"If you are honest to voters and say that we cannot promise everything to everyone... then, you need to prioritize," she told Radio Sweden.
Even though the unemployment rate grew in Sweden from 7.1 percent when the Moderate-led government took over in 2006 to 8 percent last year, Kinberg Batra insists Sweden has fared better than other European countries during the deep financial crisis and managed to create 300,000 new jobs. The Moderates now want to create 350,000 more jobs.
"We've managed to keep sound public finances . . . despite turbulence in the world," she says.
They do not want to promise any unfinanced tax cuts.
Kinberg Batra says her government has enabled more foreign-born to work than ever and that her government has also made it easier for international students to stay on in Sweden after they have finished their studies.
"If you came to Sweden as a student, we used to send you home after your exam, and I think that's so negative in a number of ways, for the individual, but also for the economy," she says, adding, "now if you're a student and have made it here despite the weather and the language, I'm proud of that, and I would invite you to stay."
With respect to scandals within the care and education sectors, involving schools closing their doors practically overnight and care facilities scrimping on necessary supplies, Kinberg Batra admits that more needs to be done to ensure the quality of these services.
"You shouldn't be allowed to, for example, buy a Swedish school and make a quick profit from just lowering costs by reducing the number of teachers," says Kinberg Batra, adding, "That shouldn't be allowed, and that's also why we've taken a number of measures to provide that.
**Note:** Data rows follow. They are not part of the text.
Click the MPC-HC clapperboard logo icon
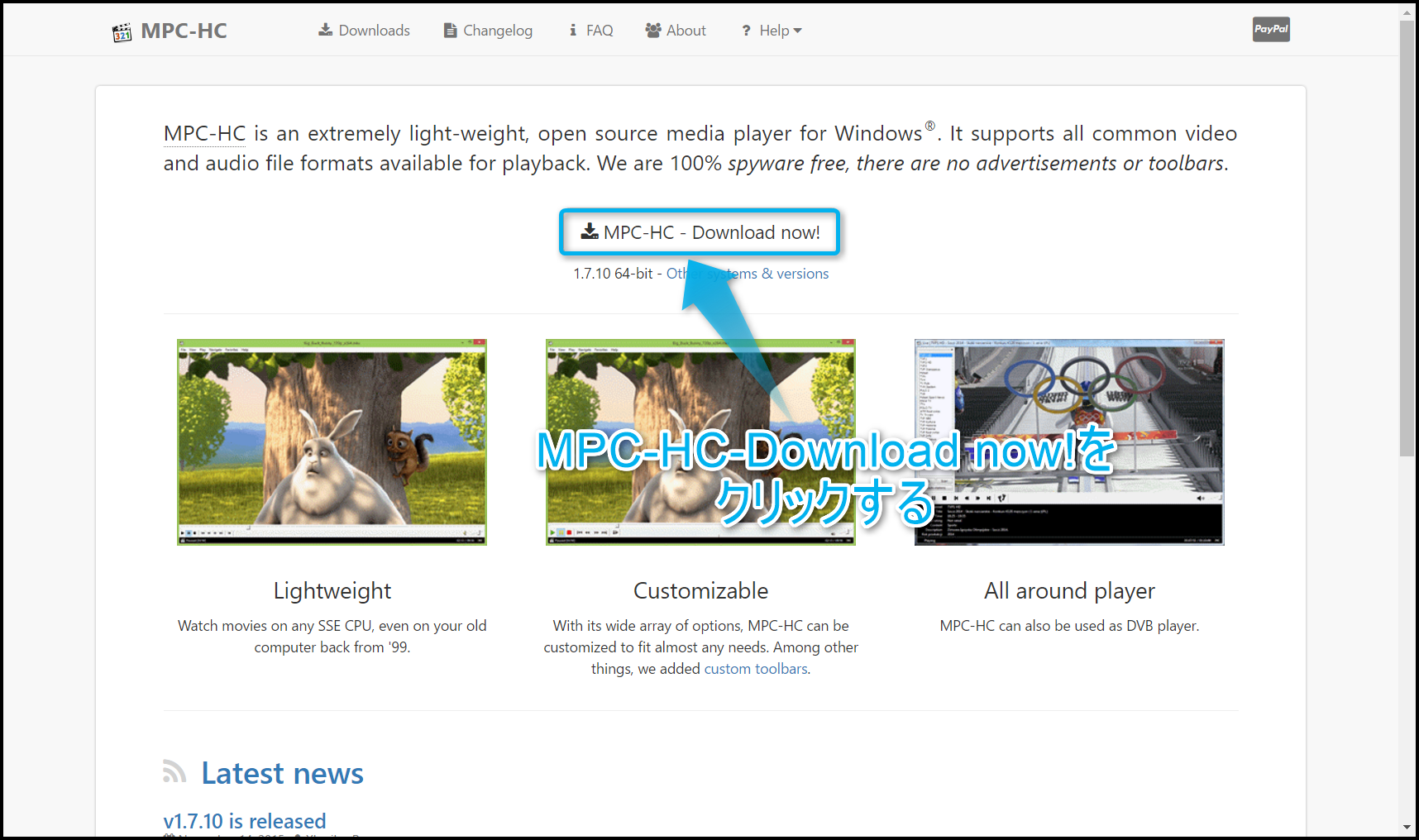The height and width of the screenshot is (840, 1419). click(x=122, y=32)
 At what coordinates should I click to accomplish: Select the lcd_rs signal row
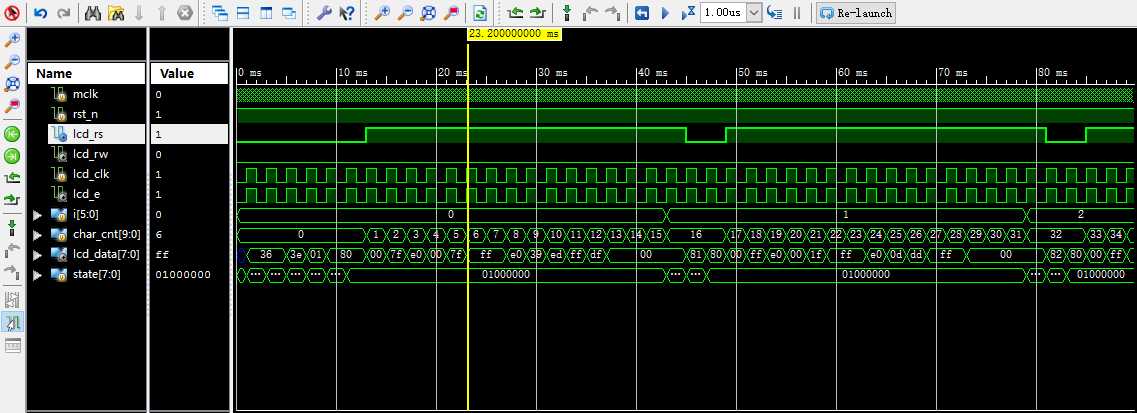[x=128, y=134]
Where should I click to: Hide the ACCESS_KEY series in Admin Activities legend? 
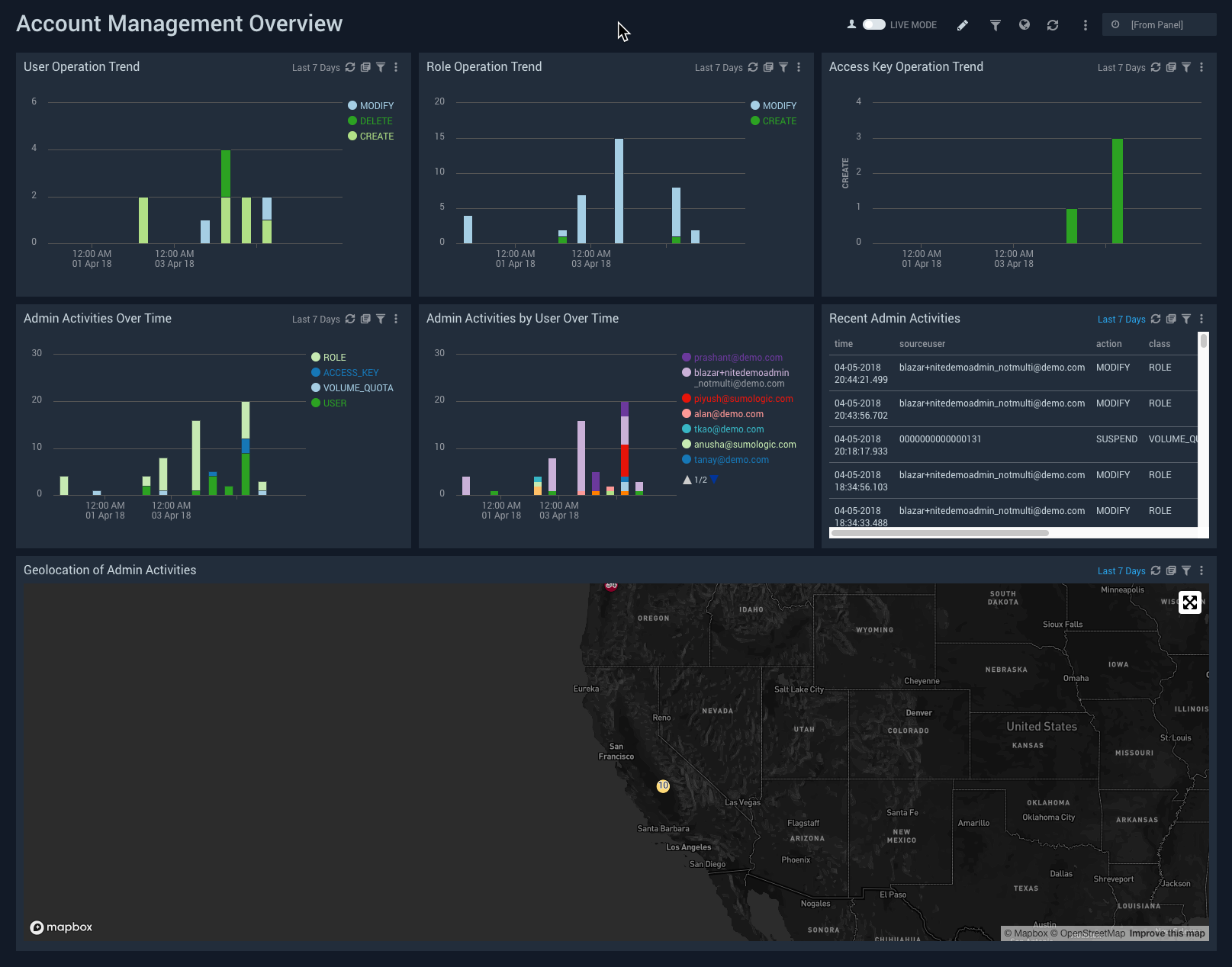click(x=350, y=373)
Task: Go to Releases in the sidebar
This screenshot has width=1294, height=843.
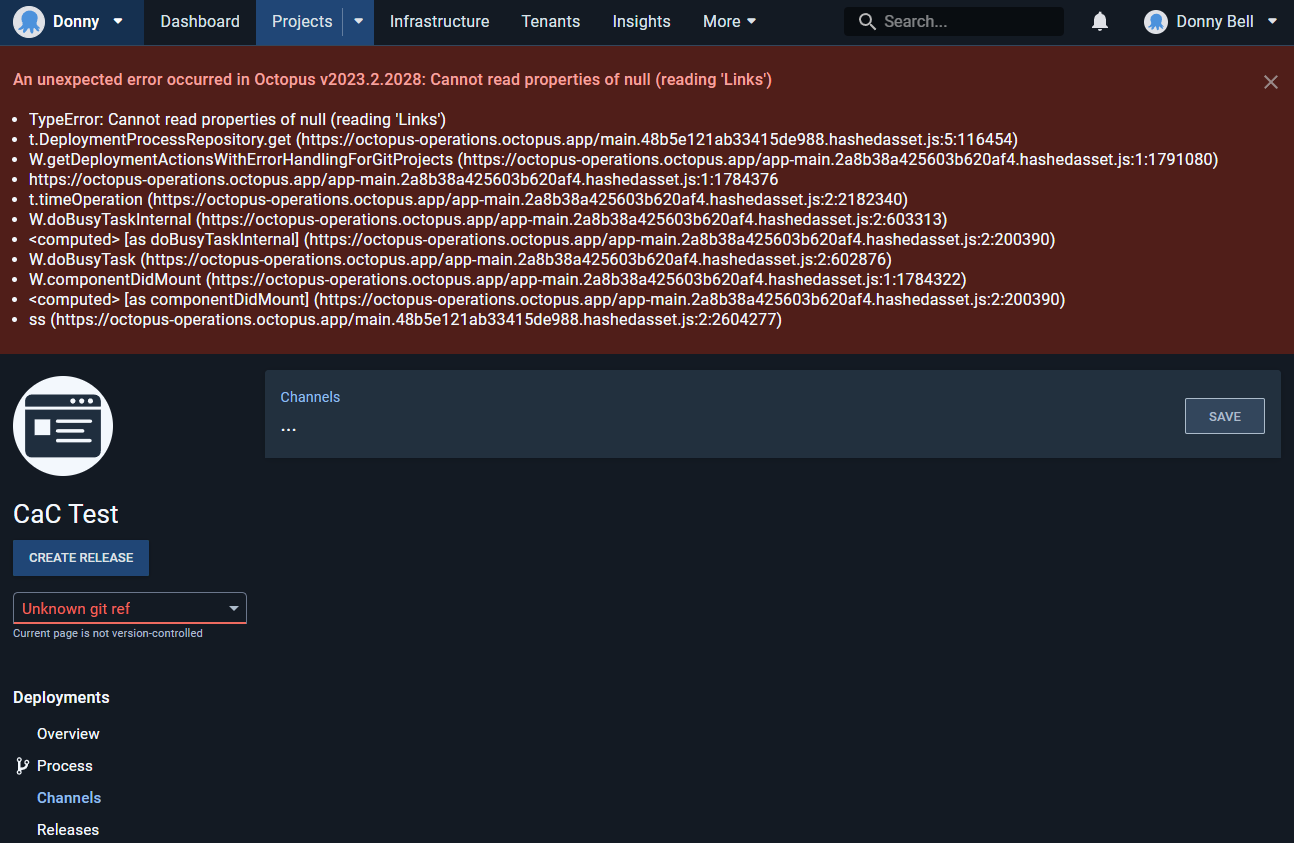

I don't want to go back to the times where you couldn't choose [your provider], but we need to have stronger requirements for long-term quality priorities for those who own and run schools and health-care institutions, regardless of be it municipal, state-owned or private-owned."
The conservative Moderates have ruled in government since 2006, but in the last election, they saw a setback and have been leading a minority, center-right government for the last four years, along with their coalition partners, the Liberals, the Christian Democrats and the Center Party.
The Moderates were founded in 1904 and for many years, they went by the name the Right, or the Right Party. Their priorities stress individual freedom versus the collective, and in the government, they've introduced a range of tax cuts for working people over the past 8 years, and have encouraged private enterprise's involvement in Sweden's welfare system.
Their leader is Prime Minister Fredrik Reinfeldt, who took leadership of the party in 2003. Unfortunately, he was unable to give Radio Sweden a lengthier interview, and so we spoke to the party's group leader in Parliament instead, Anna Kinberg Batra. She's also the chair of the finance committee.